Mirza accepted writing for art is not as popular in Pakistan as hardly one per cent of population reads art critique.


Farah Batool February 07, 2014
For some, like Mirza said, this creates better artists. “Artists must know how to swim against the current.”

KARACHI:


Writing on art is writing what your gut tells you — what you, as an individual, perceive art from his or her eye. This was the topic of discussion, and apparently the theme, at  the ‘Art of Writing for Art’ session held on the first day of the fifth Karachi Literature Festival on Friday.


If one must be asked what Pakistan’s artists and writers are like, HM Naqvi’s leather boots, striped trousers and scarfs would come in mind. But like Quddus Mirza, co-author of the Book ‘50 years of Visual Arts in Pakistan’ said: “We do not have a tradition, we tend to imitate countries with long history of art.”

Moderating the event, Naqvi, a Karachi-based novelist, started with his story of how he was once showed elephant dung and said it was art. Using it as a metaphor, he asked if the speakers thought the role of an art critic was making sense of dung for layman.

“People work with [waste],” said Zarmeene Shah, a curator for Indus Valley, adding the materials people now use for art have changed. She then talked about a woman she knew who worked with her children’s diapers. “Your art defines you.”

Opportunities available to groom artists are severely lacking in this country. The lack of any such institutes is felt throughout the country.

In Peshawar, artists cannot exhibit their paintings. In Quetta, there is no market or gallery. At the Sindh Festival, there were no artists from the Sindh University.
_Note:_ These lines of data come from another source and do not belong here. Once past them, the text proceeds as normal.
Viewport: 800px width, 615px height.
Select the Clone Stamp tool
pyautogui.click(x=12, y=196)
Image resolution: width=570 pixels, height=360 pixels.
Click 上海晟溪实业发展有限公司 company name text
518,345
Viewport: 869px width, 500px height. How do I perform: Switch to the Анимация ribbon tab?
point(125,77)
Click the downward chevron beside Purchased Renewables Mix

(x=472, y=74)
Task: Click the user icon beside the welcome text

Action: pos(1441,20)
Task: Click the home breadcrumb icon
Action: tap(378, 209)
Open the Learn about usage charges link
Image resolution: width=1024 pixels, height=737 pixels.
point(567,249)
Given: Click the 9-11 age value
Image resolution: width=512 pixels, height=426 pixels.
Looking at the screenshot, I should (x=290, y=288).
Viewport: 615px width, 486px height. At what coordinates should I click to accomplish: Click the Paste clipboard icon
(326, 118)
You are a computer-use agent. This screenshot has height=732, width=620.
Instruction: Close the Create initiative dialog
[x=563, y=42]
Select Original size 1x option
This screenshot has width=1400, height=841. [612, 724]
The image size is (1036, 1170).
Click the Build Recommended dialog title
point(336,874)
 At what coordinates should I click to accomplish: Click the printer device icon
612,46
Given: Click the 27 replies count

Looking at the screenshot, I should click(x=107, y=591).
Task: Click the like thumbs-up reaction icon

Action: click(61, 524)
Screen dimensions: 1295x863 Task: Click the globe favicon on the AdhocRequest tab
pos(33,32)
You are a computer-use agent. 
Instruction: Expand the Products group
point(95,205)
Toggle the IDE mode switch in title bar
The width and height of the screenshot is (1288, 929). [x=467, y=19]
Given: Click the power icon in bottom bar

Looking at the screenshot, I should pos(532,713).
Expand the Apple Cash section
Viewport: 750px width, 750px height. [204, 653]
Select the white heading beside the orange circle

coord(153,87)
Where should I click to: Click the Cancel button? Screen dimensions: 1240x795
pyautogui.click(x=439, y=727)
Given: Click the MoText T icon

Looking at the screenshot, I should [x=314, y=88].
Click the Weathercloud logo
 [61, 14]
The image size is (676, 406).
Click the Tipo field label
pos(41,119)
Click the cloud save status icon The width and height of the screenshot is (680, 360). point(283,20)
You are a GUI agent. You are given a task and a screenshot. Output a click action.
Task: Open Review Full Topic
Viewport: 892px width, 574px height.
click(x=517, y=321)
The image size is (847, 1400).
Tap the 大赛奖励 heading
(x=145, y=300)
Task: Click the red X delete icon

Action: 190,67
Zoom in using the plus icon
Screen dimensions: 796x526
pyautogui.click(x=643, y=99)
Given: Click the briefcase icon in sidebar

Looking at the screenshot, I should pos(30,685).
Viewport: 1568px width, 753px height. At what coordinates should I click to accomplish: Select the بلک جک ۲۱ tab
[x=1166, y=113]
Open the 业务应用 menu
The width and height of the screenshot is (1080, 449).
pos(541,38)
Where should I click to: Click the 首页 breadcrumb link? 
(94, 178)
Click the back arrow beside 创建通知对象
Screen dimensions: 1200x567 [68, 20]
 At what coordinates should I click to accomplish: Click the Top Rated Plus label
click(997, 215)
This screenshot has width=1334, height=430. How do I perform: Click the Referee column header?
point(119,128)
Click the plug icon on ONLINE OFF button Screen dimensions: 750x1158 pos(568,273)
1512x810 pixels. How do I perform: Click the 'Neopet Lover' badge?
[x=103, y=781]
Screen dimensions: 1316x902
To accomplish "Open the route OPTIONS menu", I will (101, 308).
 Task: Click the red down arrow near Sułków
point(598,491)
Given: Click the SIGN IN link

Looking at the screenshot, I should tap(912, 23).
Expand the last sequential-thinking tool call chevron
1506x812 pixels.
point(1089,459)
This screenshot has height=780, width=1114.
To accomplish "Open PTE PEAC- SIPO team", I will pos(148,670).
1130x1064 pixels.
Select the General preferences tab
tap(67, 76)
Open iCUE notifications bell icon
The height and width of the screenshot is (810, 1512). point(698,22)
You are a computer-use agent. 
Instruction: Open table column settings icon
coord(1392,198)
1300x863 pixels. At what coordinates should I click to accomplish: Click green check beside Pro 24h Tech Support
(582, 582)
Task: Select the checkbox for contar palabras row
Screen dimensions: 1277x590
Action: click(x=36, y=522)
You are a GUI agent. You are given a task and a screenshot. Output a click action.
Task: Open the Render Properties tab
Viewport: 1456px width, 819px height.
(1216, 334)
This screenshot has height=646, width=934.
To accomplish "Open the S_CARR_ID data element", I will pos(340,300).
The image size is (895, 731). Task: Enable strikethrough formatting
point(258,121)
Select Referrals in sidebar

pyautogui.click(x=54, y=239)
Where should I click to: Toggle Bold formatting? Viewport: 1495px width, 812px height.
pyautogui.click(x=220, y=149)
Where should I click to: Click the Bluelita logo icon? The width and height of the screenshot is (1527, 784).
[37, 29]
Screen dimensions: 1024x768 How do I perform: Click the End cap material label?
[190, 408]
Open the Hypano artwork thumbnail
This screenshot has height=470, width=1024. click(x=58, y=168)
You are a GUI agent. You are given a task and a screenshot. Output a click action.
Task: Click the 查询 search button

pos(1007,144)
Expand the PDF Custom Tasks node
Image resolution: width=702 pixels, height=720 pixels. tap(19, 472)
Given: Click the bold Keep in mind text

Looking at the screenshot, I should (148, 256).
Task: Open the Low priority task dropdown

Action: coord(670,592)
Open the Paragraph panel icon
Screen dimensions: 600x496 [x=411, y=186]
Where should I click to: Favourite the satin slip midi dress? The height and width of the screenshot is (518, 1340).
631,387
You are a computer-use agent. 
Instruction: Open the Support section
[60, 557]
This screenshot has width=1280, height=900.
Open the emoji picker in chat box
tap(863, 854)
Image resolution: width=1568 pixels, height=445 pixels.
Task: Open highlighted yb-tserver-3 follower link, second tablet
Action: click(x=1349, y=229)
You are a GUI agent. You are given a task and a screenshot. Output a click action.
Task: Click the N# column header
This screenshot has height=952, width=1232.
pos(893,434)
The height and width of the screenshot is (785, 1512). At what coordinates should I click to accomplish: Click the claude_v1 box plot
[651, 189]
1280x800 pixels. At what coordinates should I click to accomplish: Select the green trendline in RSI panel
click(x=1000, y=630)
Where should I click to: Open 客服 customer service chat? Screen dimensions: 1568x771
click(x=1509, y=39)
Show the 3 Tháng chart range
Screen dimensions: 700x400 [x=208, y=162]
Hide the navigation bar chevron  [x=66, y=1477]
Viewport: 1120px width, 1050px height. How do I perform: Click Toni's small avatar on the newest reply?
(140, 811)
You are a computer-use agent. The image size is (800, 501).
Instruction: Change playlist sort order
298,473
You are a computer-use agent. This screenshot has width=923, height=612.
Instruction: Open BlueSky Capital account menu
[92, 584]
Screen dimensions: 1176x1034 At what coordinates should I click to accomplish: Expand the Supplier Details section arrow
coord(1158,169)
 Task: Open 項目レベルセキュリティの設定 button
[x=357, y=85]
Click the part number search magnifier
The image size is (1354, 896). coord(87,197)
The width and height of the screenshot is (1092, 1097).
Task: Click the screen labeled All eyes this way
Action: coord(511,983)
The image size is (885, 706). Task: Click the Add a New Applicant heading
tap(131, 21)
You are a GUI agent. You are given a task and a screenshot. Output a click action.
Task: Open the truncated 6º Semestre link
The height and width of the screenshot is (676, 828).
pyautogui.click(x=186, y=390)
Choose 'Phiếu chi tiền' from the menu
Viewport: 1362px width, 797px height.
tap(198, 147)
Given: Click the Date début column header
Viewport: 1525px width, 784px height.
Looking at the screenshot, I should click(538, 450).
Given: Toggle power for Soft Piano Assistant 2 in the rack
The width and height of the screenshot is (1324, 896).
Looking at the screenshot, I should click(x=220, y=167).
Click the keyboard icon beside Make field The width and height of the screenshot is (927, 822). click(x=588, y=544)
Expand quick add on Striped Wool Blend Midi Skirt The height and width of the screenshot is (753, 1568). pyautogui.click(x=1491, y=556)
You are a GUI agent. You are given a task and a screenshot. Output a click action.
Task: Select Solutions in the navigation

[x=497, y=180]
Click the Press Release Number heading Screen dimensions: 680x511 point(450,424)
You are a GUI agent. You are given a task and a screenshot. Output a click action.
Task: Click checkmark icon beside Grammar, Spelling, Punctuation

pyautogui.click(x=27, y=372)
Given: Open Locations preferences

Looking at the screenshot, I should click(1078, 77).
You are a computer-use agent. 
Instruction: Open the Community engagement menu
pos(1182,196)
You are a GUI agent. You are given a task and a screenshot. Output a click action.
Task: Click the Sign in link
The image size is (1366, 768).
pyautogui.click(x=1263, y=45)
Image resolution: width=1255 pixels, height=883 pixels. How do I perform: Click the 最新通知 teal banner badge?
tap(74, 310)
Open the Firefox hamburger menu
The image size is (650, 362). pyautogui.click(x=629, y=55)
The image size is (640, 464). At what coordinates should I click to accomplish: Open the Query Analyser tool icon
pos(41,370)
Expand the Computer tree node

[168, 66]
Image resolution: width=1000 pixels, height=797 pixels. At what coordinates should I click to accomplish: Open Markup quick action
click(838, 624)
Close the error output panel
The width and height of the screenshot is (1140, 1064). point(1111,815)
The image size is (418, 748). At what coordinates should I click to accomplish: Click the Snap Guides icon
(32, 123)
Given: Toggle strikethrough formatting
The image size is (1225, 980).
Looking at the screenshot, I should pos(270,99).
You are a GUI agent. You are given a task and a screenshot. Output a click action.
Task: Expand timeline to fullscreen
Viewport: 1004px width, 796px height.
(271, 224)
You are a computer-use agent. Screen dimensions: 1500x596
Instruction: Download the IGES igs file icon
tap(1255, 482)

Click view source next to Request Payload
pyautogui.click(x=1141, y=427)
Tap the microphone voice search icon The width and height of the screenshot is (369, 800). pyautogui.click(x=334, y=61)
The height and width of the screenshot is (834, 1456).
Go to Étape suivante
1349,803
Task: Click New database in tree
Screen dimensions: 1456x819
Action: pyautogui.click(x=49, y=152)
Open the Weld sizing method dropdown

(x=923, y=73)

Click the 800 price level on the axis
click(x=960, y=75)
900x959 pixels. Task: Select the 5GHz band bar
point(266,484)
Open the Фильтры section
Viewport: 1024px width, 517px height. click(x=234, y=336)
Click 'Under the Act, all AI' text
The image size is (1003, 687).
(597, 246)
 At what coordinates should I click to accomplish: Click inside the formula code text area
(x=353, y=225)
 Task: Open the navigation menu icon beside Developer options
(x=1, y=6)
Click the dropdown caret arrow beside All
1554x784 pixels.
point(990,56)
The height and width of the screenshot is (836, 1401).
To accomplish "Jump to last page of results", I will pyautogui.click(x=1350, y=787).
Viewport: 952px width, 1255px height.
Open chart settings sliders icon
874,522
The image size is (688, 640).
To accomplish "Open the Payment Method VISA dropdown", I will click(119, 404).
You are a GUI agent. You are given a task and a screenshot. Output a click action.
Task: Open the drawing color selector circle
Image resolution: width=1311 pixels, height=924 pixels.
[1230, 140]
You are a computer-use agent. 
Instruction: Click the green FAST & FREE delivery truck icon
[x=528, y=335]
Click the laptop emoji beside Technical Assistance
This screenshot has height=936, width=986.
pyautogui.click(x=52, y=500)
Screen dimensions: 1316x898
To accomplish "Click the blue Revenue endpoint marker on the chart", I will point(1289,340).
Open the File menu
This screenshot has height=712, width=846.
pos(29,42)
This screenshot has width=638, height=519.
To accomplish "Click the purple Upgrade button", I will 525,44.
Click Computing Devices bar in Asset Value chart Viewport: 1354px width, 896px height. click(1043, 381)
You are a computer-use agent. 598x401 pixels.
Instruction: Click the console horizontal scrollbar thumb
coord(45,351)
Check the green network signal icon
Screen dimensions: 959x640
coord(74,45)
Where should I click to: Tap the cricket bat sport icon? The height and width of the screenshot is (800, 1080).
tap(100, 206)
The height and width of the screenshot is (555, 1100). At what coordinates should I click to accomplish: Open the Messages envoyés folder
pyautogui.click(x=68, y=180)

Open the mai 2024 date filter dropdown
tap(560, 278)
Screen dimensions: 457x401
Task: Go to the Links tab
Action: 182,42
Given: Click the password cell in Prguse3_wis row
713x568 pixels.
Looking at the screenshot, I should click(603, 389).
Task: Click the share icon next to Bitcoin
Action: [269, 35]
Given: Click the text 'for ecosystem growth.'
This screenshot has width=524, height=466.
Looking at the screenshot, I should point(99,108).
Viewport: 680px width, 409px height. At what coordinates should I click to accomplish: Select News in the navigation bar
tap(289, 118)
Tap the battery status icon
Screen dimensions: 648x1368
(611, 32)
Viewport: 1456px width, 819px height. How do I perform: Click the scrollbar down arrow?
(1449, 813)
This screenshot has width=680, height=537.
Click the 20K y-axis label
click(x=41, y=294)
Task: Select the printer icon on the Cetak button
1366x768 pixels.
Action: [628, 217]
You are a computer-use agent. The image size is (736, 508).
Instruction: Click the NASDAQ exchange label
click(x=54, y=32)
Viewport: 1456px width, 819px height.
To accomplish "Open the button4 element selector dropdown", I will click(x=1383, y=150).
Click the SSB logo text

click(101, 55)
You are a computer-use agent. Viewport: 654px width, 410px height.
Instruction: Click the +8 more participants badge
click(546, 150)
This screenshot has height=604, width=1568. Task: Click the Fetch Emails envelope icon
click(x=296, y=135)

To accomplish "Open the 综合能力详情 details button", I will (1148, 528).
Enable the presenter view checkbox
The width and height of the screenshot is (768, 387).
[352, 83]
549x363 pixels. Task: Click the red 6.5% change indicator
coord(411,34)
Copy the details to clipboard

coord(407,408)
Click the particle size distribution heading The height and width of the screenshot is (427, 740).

As a bitter truth, Marjorie Husain, a Pakistani art critique, explained how there are better artists in parts of the country you would never imagine trying to make sculptures from sticks when you discover them in Skardu, Chitral and many such places but they cannot be brought forward.

For some, like Mirza said, this creates better artists. “Artists must know how to swim against the current.”

But is there something as Pakistani art, do we have hope to see it on the horizon? “There is no Pakistani art, we have no culture,” Mirza said, putting it as simply as possible. “We are a relatively new nation of 60 so years and our tradition is constantly evolving. Heck we do not even know if Pakistan would stay for another 5 or 10 years.”

Mirza accepted writing for art is not as popular in Pakistan as hardly one per cent of the population reads art critique that too written in an English newspaper or magazine. “There is no one in this country right now that can make or break someone’s career by writing about them.”

Published in The Express Tribune, February 8th, 2014.